In particular there is no mention in Sasha Chaitow's interview of Tully's ridiculous claim to have documented and psycho-analyzed a supposed "internet smear campaign" against Ronald Hutton "motivated" by criticisms of Hutton found in Ben Whitmore's 2010 book Trials of the Moon: Reopening the Case for Historical Witchcraft.
Tully's ludicrous claim of a "smear campaign" against her hero (she has never made any attempt to disguise her adoration for Hutton) should be challenged by anyone who claims to be a serious scholar of modern Paganism. What evidence does Tully provide to support her claim? In particular, what documents or other statements constitute the supposed "smear campaign". Is Ben Whitmore personally responsible for this "smear campaign", or does his culpability stop at having provided the "motivation" for it? And what precisely does Tully charge Carla O'Harris, the only other person (besides Whitmore) named in connection with the "smear campaign", with? Is O'Harris perhaps the ringleader?
But more importantly, Tully's own smear campaign against "Pagans who dislike Ronald Hutton" needs to be loudly condemned by the Pagan community. Many well known Pagans have promoted views of Pagan history that are at odds with what Hutton wrote in Triumph of the Moon. In fact, Hutton himself has admitted that in Triumph he completely "ignored the existence" of the most important historical connections between ancient and modern Paganism!

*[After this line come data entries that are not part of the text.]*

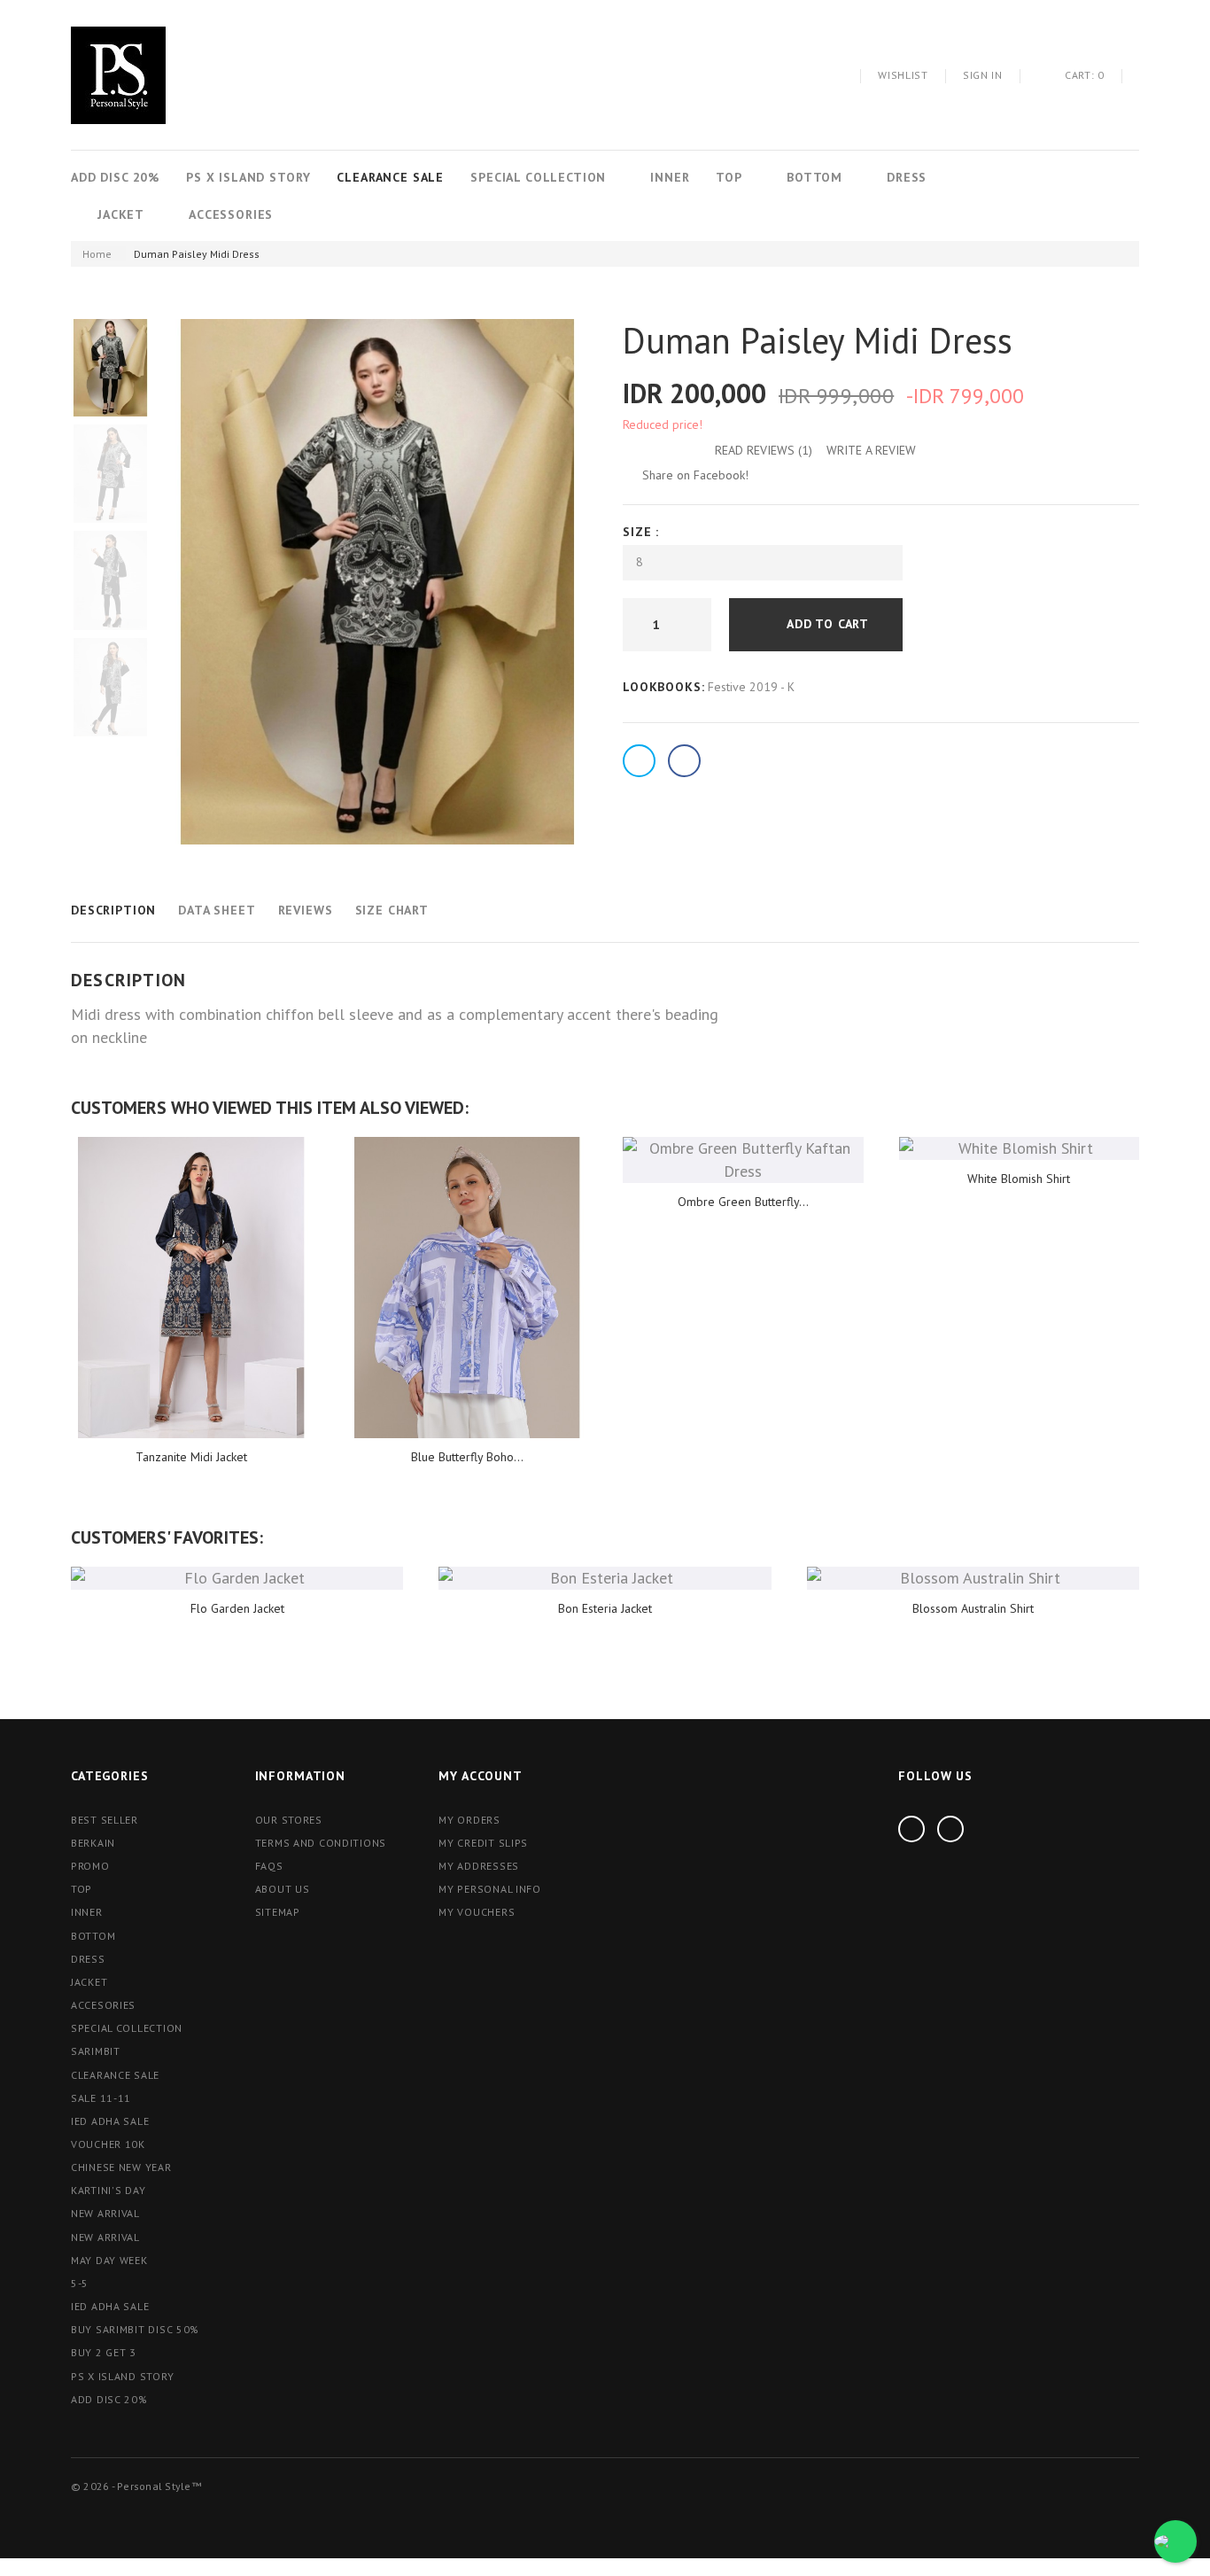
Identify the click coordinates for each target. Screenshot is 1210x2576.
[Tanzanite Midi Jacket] (191, 1287)
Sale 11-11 (101, 2098)
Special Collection (538, 177)
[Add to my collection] (989, 625)
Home (97, 254)
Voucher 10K (108, 2144)
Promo (90, 1865)
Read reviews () (763, 450)
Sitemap (277, 1911)
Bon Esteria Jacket (605, 1608)
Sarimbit (95, 2051)
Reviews (305, 910)
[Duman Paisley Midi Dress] (110, 366)
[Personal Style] (118, 75)
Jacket (120, 214)
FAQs (269, 1865)
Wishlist (903, 75)
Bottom (814, 177)
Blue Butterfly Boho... (467, 1457)
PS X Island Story (248, 177)
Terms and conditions (320, 1842)
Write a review (871, 450)
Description (113, 910)
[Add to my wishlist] (944, 625)
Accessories (231, 214)
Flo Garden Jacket (237, 1608)
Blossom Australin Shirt (973, 1608)
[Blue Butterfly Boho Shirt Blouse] (467, 1287)
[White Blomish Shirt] (1019, 1148)
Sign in (983, 75)
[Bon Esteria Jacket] (604, 1578)
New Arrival (105, 2237)
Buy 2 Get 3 (103, 2352)
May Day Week (109, 2260)
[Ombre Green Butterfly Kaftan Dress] (743, 1160)
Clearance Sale (390, 177)
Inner (669, 177)
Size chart (392, 910)
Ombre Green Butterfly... (743, 1202)
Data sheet (216, 910)
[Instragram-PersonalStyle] (911, 1829)
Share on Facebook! (695, 475)
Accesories (103, 2005)
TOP (729, 177)
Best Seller (104, 1819)
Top (81, 1888)
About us (282, 1888)
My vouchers (476, 1911)
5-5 (80, 2283)
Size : (643, 532)
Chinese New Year (121, 2167)
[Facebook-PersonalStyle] (950, 1829)
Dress (907, 177)
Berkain (93, 1842)
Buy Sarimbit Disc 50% (135, 2329)
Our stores (288, 1819)
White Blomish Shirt (1018, 1179)
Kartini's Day (108, 2190)
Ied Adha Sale (110, 2121)
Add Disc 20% (115, 177)
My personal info (489, 1888)
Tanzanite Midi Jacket (191, 1457)
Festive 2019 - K (751, 687)
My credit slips (483, 1842)
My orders (469, 1819)
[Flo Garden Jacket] (237, 1578)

- "Interview with me ..." (from Tully's blog)
- Researching the past is a foreign country (Tully's Pomegranate article)
- In search of the "smear campaign" against Ronald Hutton
(In which I provide 33 different relevant internet sources on the debate over Whitmore's book and pose the rhetorical question: "Uh, where's the smear campaign?")
- Theoretical Archaeology is a Foreign Country
(In which I briefly demonstrate Tully's remarkable naïveté concerning her own chosen field of study.)
- Silly Ignorant Goddess Worshippers
(In which I challenge Tully's crude mischaracterizations of the modern Goddess movement.)
- Trials of the Moon, by Ben Whitmore
- The Recantations of Ronald Hutton
"Long before the end of the decade, it had become obvious to me that this model [the view of Pagan history promoted by Hutton in Triumph of the Moon] was inadequate .... it ignored the existence of certain types of ancient religion which far more closely resembled [modern] Paganism, had certainly influenced it, and had certain linear connections with it. They were in every sense marginal to my own preoccupations when I made the statements quoted above [that is, what Hutton had previously written in Triumph and other works]."